And so they begin. I started on July 17 and both have been for their first test rides by Sept 18th. I recieved the laced wheels on Sept 2nd. The first warrior in this thread took about 3.5 months, these two took about a month each, I built them in tandem, it was quicker and easier to make two or four of a part, than get out and set up the same thing multiple times.

It was definitely easier the second time, I kept all the jigs I made the first time, so I didnt have to build something to build something.

There's a saying about projects being 80% done with 80% to go. It felt on the first build, like the finish line kept running away. In an effort to stop that same feeling with these, I planned to build them like ikea furniture. I tried to have as much built and ready ahead of time so i wasn't having to fabricate major parts then work on the trike, then fabricate again, etc.

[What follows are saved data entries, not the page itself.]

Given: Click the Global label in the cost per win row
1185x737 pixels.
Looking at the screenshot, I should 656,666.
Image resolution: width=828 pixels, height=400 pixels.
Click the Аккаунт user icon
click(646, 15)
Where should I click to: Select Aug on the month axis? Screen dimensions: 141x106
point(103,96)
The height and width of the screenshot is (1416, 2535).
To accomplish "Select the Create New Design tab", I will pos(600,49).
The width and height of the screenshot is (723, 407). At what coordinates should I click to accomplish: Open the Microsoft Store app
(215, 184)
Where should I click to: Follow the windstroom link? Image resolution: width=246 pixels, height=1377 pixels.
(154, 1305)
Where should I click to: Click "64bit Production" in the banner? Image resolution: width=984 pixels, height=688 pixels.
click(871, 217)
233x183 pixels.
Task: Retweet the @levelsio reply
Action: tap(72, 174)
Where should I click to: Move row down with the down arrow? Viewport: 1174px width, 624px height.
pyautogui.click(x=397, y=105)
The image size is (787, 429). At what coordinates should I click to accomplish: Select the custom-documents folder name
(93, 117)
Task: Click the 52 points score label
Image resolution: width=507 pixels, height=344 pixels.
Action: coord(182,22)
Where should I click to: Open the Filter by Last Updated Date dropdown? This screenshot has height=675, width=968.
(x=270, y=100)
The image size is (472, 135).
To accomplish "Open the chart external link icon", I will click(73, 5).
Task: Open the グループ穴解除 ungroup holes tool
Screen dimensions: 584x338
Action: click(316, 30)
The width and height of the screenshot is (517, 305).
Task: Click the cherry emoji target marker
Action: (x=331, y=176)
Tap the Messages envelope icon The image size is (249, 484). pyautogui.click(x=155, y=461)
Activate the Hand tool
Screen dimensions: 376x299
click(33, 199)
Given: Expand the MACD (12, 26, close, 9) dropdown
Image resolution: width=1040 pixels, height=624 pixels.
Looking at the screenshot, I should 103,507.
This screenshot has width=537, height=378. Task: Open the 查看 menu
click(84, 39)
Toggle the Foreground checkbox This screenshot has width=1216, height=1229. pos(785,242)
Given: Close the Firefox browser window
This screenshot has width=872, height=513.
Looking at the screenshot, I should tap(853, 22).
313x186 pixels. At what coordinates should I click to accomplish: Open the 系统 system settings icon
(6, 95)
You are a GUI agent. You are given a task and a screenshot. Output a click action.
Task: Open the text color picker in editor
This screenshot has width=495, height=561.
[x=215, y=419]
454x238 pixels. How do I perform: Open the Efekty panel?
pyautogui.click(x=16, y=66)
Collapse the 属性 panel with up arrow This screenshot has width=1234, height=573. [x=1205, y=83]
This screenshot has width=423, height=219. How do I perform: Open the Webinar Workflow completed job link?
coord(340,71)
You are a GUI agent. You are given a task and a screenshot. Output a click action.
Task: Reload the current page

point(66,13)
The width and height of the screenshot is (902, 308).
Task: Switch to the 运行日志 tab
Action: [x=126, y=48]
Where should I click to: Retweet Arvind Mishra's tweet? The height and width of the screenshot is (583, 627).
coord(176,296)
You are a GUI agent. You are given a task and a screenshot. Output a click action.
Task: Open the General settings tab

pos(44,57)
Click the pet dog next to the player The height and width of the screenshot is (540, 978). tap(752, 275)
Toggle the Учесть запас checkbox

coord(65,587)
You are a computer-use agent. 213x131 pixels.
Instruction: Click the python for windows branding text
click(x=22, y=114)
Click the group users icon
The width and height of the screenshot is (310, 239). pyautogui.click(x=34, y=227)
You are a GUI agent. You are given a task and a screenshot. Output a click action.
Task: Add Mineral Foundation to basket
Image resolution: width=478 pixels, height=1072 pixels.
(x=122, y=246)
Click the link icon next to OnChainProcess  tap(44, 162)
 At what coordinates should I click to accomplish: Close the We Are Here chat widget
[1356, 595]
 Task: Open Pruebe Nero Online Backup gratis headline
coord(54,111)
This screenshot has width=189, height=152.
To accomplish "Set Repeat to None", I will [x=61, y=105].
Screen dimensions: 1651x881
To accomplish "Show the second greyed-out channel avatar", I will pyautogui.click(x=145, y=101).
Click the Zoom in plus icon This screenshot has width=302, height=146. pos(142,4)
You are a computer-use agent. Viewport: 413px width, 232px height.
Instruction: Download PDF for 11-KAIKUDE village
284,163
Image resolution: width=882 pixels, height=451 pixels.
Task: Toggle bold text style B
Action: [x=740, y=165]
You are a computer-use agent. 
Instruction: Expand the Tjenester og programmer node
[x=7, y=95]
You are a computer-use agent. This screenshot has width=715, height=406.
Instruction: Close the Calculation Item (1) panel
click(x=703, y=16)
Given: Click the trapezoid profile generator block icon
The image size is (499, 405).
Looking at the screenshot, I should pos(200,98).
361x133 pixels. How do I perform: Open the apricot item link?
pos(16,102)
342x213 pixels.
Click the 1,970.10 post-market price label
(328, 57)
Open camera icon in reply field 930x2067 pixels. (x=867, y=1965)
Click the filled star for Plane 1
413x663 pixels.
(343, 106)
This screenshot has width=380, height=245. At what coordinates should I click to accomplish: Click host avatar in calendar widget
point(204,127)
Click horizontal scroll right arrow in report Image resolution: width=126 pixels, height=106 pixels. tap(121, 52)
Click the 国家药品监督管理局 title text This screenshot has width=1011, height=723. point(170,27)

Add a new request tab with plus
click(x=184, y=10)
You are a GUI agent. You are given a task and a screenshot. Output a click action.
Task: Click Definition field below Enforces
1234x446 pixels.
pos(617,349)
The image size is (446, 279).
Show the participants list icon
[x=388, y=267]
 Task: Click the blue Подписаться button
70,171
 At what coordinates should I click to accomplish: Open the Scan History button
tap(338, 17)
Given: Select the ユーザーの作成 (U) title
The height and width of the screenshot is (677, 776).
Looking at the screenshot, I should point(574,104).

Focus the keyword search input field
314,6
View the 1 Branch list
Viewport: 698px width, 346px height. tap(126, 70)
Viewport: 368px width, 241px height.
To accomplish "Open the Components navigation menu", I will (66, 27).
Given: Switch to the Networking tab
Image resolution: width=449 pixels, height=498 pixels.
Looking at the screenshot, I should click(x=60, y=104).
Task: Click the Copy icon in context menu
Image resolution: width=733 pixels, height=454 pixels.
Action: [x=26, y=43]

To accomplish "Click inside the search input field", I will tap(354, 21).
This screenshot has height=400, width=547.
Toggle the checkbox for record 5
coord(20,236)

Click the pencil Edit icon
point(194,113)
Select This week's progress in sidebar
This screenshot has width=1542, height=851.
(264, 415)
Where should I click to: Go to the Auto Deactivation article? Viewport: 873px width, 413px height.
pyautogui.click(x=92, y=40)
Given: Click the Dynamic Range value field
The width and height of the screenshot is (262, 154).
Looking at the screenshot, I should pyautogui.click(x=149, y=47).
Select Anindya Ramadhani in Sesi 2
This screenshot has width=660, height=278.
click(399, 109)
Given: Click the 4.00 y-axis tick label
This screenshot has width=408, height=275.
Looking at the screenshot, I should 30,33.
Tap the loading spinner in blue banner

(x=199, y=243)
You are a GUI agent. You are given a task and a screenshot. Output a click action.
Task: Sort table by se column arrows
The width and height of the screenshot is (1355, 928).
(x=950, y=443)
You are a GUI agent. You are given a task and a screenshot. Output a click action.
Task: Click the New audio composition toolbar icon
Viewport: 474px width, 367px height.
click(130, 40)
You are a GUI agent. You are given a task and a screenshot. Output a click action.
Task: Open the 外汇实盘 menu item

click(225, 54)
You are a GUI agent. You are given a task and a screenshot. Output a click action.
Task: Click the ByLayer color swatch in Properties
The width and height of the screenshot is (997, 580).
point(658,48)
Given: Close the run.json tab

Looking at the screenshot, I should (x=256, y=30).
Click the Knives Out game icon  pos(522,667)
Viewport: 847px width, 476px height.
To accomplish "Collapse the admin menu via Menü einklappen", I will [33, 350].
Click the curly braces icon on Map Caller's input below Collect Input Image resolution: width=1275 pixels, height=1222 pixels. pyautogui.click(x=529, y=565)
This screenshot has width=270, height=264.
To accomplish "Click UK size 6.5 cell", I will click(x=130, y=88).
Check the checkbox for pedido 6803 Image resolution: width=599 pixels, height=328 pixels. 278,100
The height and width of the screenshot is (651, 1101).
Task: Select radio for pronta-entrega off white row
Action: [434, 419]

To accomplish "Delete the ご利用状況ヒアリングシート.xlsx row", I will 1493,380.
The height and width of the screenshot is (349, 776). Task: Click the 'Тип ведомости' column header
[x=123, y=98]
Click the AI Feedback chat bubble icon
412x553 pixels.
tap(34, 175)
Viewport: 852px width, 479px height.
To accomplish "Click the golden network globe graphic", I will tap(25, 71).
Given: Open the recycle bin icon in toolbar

This idea worked very well, I took four sets of rims/hubs to a bike shop and dropped them off to be laced up. They said it would be about a month, which gave me time to prep everything I could. By the time I picked up the wheels, The only part of the plans I didn't have cut and waiting were the control and steering rods. I didn't make the angle cut or weld on the steering booms until i received the wheels, but the rear forks and back rest were all ready. You'll see altoid tins in some pics, Those were used for parts for the headtubes, I labelled them which trike and tube and had a box of parts for each trike.

This approach worked great. When it came to assembling the trike, i was able to concentrate on the actual assembly, instead of stopping to build a part, then back to assembly, I just picked the part out of the box and it was ready. During the first build I was under the impression the frame was the majority of the work, then learned its not its the easy part. It took more time to make all the parts, than than to assemble the frame.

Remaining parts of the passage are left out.